En collaboration avec le Cerema (Centre d'études et d'expertise sur les risques, l'environnement, la mobilité et l'aménagement), le département du Loiret va donc expérimenter une technique, pour permettre l’amélioration des sols en stabilisant la fraction argileuse, afin de la rendre moins sensible au phénomène de sécheresse.

La RD 921 sert de cobaye

C’est une portion de la RD 921, dont la circulation a été déviée, qui va servir de cobaye. Jusqu’au 18 août, l’entreprise Keller France réalisera des travaux d’injection d’une solution constituée d’eau, de potasse et de lignine (un composant du bois) à l’aide d’une foreuse dotée d’un dispositif spécialement conçu pour cette opération.

"C’est une première en France ! C'est vraiment un produit très innovant. C’est à la base une entreprise américaine qui l’a inventé, il consiste en injections, on fait des petits trous dans les accotements, nous précise Sandrine Eugène, directrice des routes du département. L’idée, c’est que ce liquide va bloquer l’eau dans les accotements. Du coup cela va éviter que, sous la chaussée, on ait des phénomènes extrêmes de dilation ou rétractation de l’argile."

"Des vérifications sanitaires et environnementales ont été effectuées sur la solution injectée par des laboratoires spécialisés, comme l’exigeait le marché public lancé. La batterie de tests a démontré l’innocuité du produit sur la faune terrestre et aquatique", assure-t-elle.

Un enjeu économique certain

L’enjeu est important dans le Loiret, mais plus généralement en région Centre-Val de Loire, c’est pourquoi les six départements ont été choisis pour expérimenter des solutions différentes. Au terme du projet, le choix sera fait et l’exemple du Centre-Val de Loire servira aux autres régions touchées par le problème.

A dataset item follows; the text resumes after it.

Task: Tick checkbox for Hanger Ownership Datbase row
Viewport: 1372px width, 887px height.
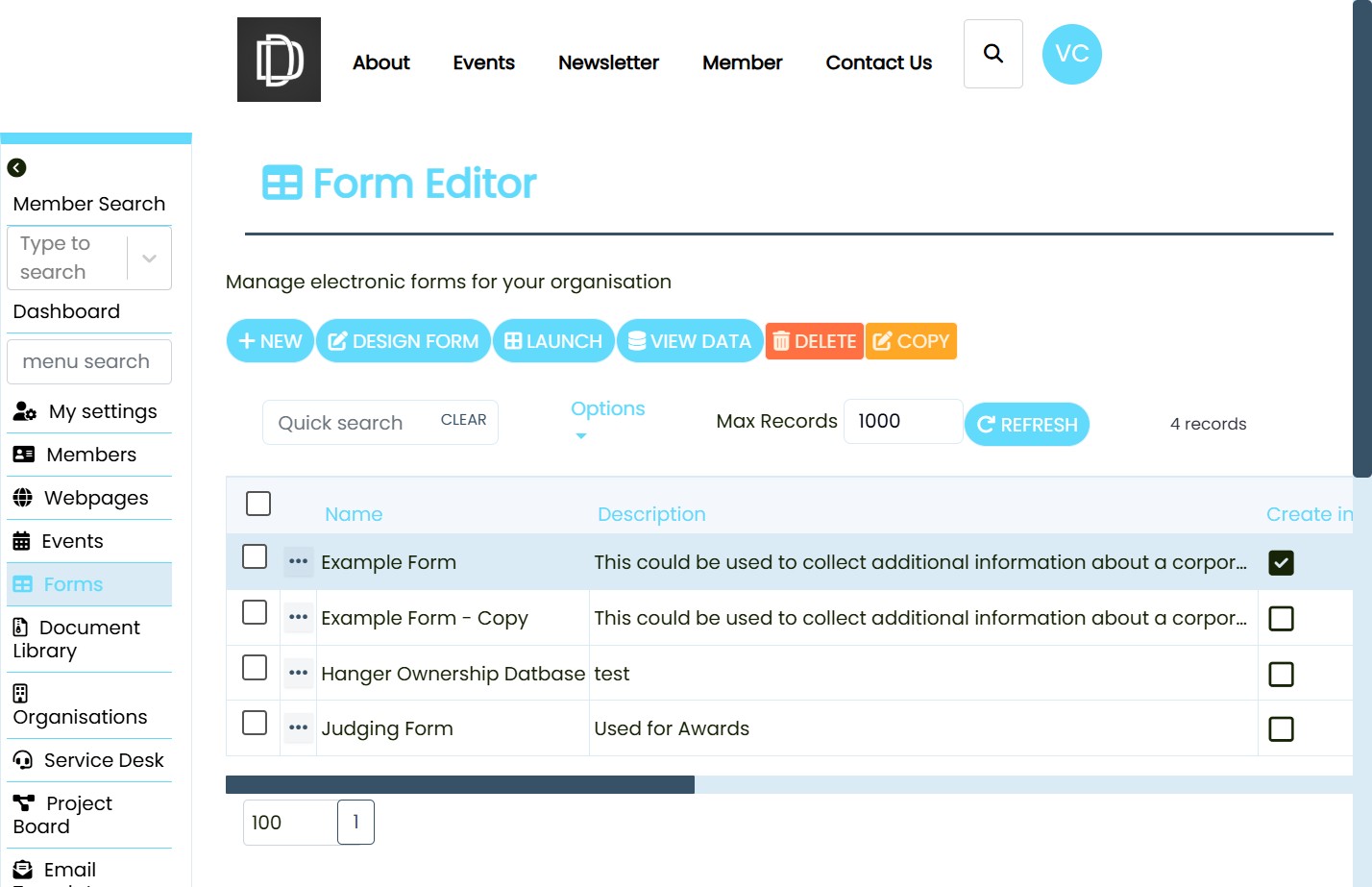Action: pos(255,668)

Dans le Loiret par exemple, qui gère 3 613 km de routes, un à deux tiers des chaussées sont concernées par ces phénomènes. Et les répercussions économiques ne sont pas anecdotiques.

"C’est un budget important pour nous le phénomène de sécheresse. En termes de fonctionnement, quand on peut faire de petites réparations, on y consacre 2 à 3 millions d'euros par an. Quand les chaussées sont très abîmées, on part sur des budgets d’investissement assez conséquents. Notre budget pour la reprise des chaussées, en dehors des opérations neuves du type giratoires ou investissements spécifiques, se situe entre 15 et 20 millions d'euros par an", détaille la directrice des routes.

Au total on est sur plus de 20 millions €. Tout n’est pas lié à l’argile, bien entendu, mais il y a une forte proportion.

Sandrine Eugène, directrice des routes du Loiret

Une sécurisation renforcée pour les usagers

La sécurité des usagers est aussi une préoccupation des décideurs locaux. La rétractation des chaussées provoque de grandes fissures longitudinales sur les bas-côtés, parfois planes, parfois décalées de plusieurs centimètres, à l’emplacement des roues droites des conducteurs, ce qui représente un véritable danger.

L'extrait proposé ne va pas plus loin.